“Becker to LaSalle,” the suit’s communicator blurted. “What’s your status, Jason?”
LaSalle tore his gaze off the prisoner and looked at his wrist. “Sorry to report, sir, but you might be leaving without us.”
The communicator paused.
“We have a few minutes left, Jason,” Becker assured him. “We’ll think of something.”
Becker glanced at his crew, who all stared at him with stoic expressions. They each knew they were doomed and were putting on a brave front. He nodded at them gravely.
“We’ll keep working on our end,” LaSalle replied to the communicator. “But, sir, you need to return to the ship when time’s up!”
“We’re not leaving you,” Becker immediately replied.
LaSalle glanced at his crew again and saw their answer. “I don’t think you’ll have any other choice, sir. The ship comes first.”
The communicator paused, then Becker’s voice sounded grim. “I’m recommending you all for commendation.”
LaSalle took a deep breath. “Yes, sir. Thank you, sir.”
Oh, for crying out loud! They either sold the act a bit too well, or it wasn’t an act! He glared at the pad in his hand. It was never wrong, he reminded himself. But this time, maybe it wasn’t right, either.
“I was only supposed to repair the nitrogen generator today,” he griped, lifting the pad to eye level again. “Not crash into a sun!

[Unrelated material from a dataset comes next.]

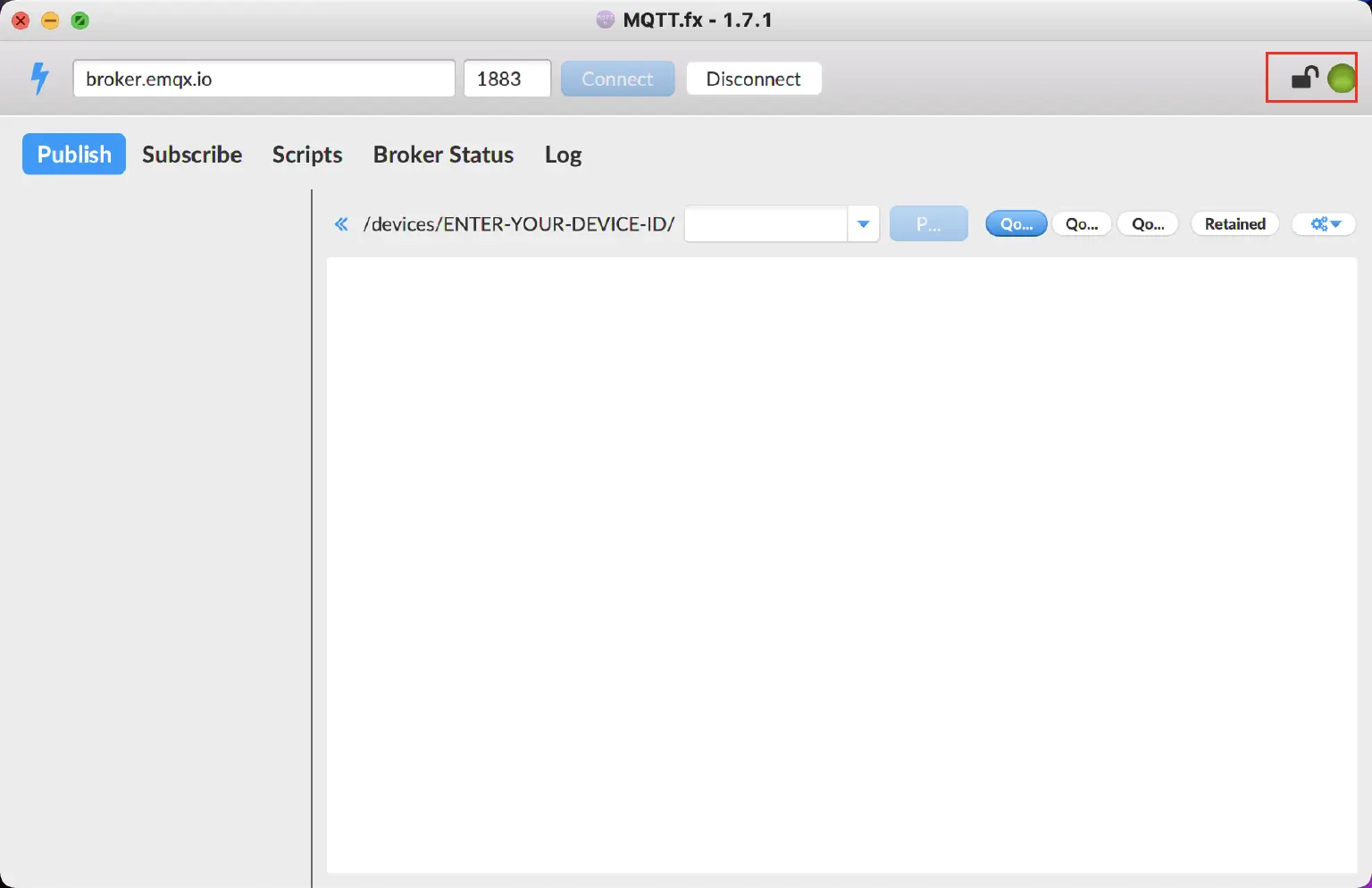This screenshot has height=888, width=1372.
Task: Collapse the side panel with double chevron
Action: (x=341, y=224)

“All right, Bitsy, you say there isn’t a sun in our path,” he growled at the pad. “Fine! How do you know there isn’t one?”
“Please restate the inquiry, the pad replied.
For the love of -! He took a moment to compose himself. “All right. What factors do you look for to indicate that a sun is in the ship’s path?”
“There are several factors that indicate the presence of stellar masses,” the pad recited. “Dramatic increase in gravimetric attraction, increase in the level of electromagnetic radiation in the visible and non-visible spectrum, intense thermal increase, catastrophic coronal-!”
“Okay, okay,” he snapped. “That’s enough! So, do you detect any of those things in the area?”
The pad paused. “Sensors detect intense gravimetric increase. Electromagnetic radiation increasing beyond lifeform tolerance levels. Thermal readings above ship’s recommended tolerance level. Indications of coronal discharge -!”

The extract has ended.